Witam, mój projekt znajduje się tu. Symulacja jest stworzona w JS a sam algorytm w python. W związku z tym można to dopalić gdziekolwiek ( jedynie plik run_server to skrót jaki sobie zrobiłem pod ubuntu, ale oczywiście na windows wystarczy usunąć nagłówek i zmienić rozszerzenie lub ręcznie wpisać komendę python -m http.server [adr] w miejscu tego pliku, ale to oczywiste... ).
Ideą projektu jest robot który ma zbierać z planszy butelki, aktualnie plansza jest 10x10 a butelek jest 15. Robot widzi tylko 5 pól ( swoje i po czterech stronach w około, lecz nie widzi po skosie ). Plik *.dna zawiera w sobie akcje jaką ma podjąć robot w każdej możliwej sytuacji ( akcje to kierunki ruchu w cztery strony lub podniesienie butelki ). Robot może wykonać tylko 50 akcji. W Python jest cały algorytm nauki, JS to sama symulacja ( animacja ) na podstawie już gotowego wygenerowanego pliku. Istotne jest więc to żeby dla obu skryptów były takie same parametry jeśli chodzi o wielkość mapy, oznaczenia akcji i pól, liczbę butelek oraz ilość możliwych ruchów dla robota. Na razie jest to mało profesjonalne ale potem oczywiście dodam jakiś wspólny plik JSON.
Właściwie swój pomysł oparłem na tym filmiku.
Kod jest bardzo prosty, w source/core jest algorytm oraz wygenerowany plik genotype.dna.
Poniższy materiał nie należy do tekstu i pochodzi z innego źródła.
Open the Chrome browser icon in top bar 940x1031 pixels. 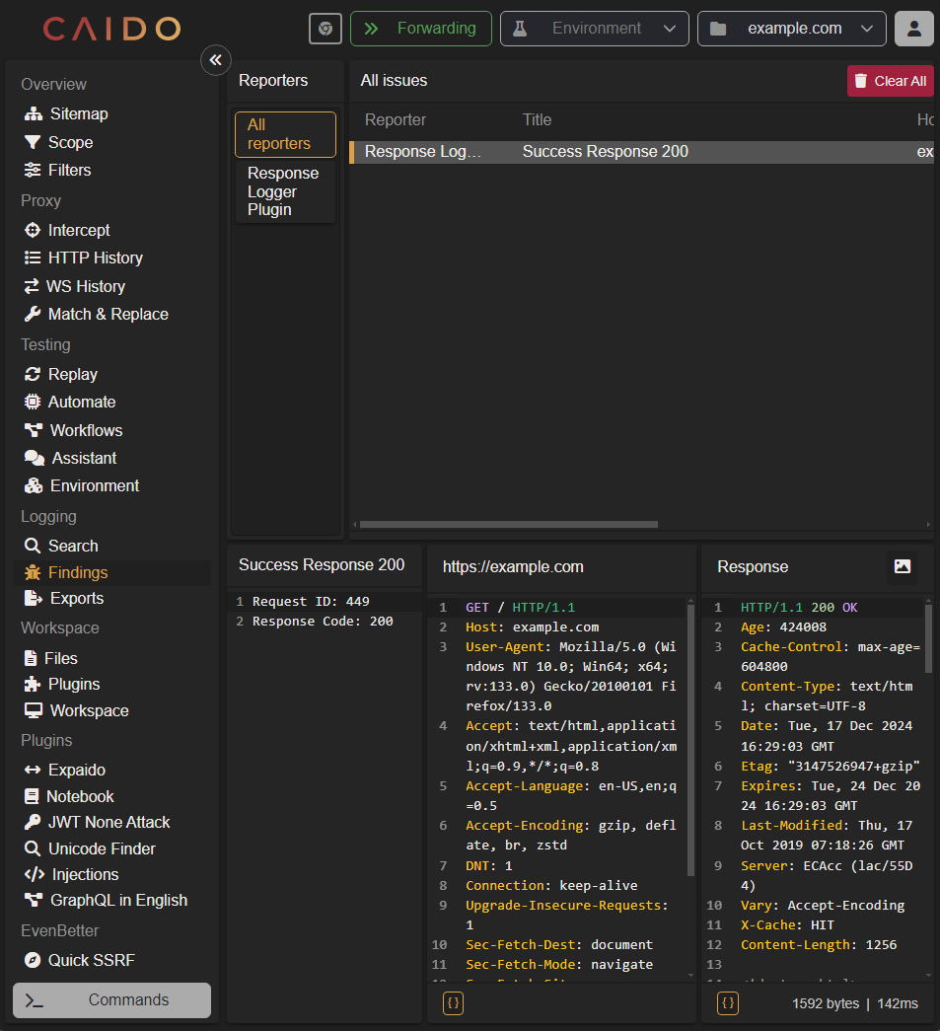coord(325,29)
W JS wystarczy tylko go wybrać. Wiem że nawy katalogów na razie głupie, ale to wszystko to tylko eksperyment prowizorki ;)
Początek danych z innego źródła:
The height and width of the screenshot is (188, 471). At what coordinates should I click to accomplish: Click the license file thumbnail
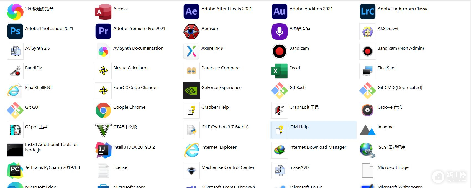(x=103, y=170)
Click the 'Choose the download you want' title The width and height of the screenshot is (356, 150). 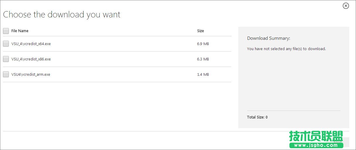[62, 14]
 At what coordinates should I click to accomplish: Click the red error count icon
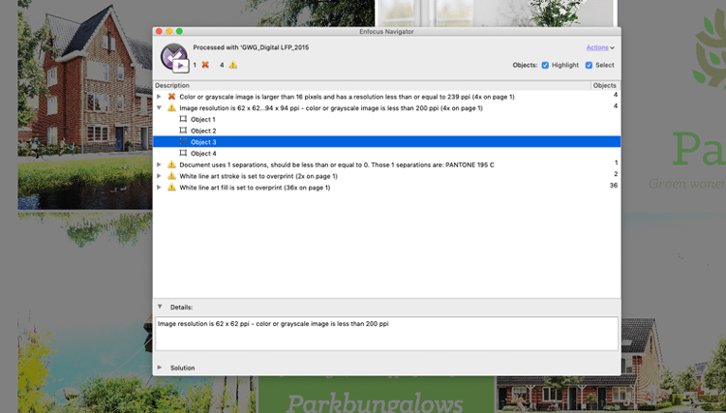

No więc przejdę do sedna, jestem początkujący w algorytmach genetycznych i wykorzystuje je na zasadzie prób i błędów. Po kilku godzinach "nauki" został wygenerowany plik w którym robot średnio zbierał ~9/15 butelek na plansze. Wynik niby nie jest zły, widać rzecz jasna efekt w porównaniu z losowo wygenerowanym plikiem.
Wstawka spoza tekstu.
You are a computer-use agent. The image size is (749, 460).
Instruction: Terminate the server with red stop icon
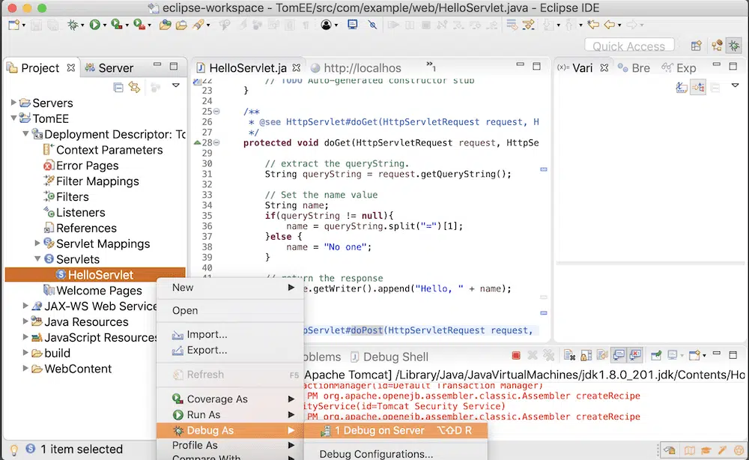tap(516, 356)
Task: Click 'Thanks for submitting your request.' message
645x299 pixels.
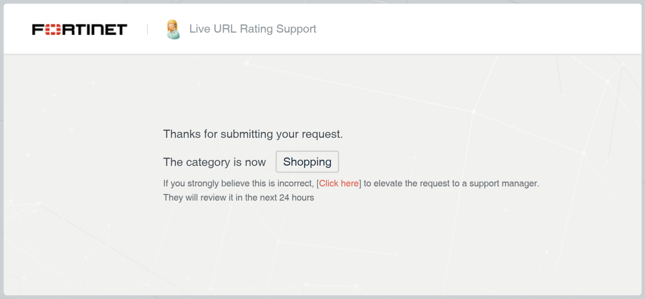Action: point(253,134)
Wszystko jednak trwało bardzo długo a wciąż zdarzają się patowe sytuacje w których robot wpada w "nieskończoną pętle akcji" i podróżuje w kółko wytracając całą energię. A tak się dzieje po 1000 generacjach, dla 40 osobników/jednostek na 100 losowych planszach dla każdego. Nie za bardzo wiem jakie proporcje dla algorytmu będą najlepsze ( np. stosunek przeniesionych do nowej generacji jednostek do ich liczby, lub też prawdopodobieństwo losowej mutacji itd... ). Nie wiem jaka konfiguracja się sprawdzi najlepiej...
Nie mam pojęcia czy jest jakaś uniwersalna formuła do wyznaczania tych parametrów dla algorytmów genetycznych, a może to jest kompletnie zależne od problemu...
Jeśli macie jakieś rady co powinienem zmienić to będę bardzo wdzięczny, jeśli natomiast nie ma żadnej formuły to cóż... będę nadal eksperymentował i czekał godzinami aż coś się poprawi ;)
Z góry dziękuje za pomoc i życzę zdrowia w tym trudnym czasie.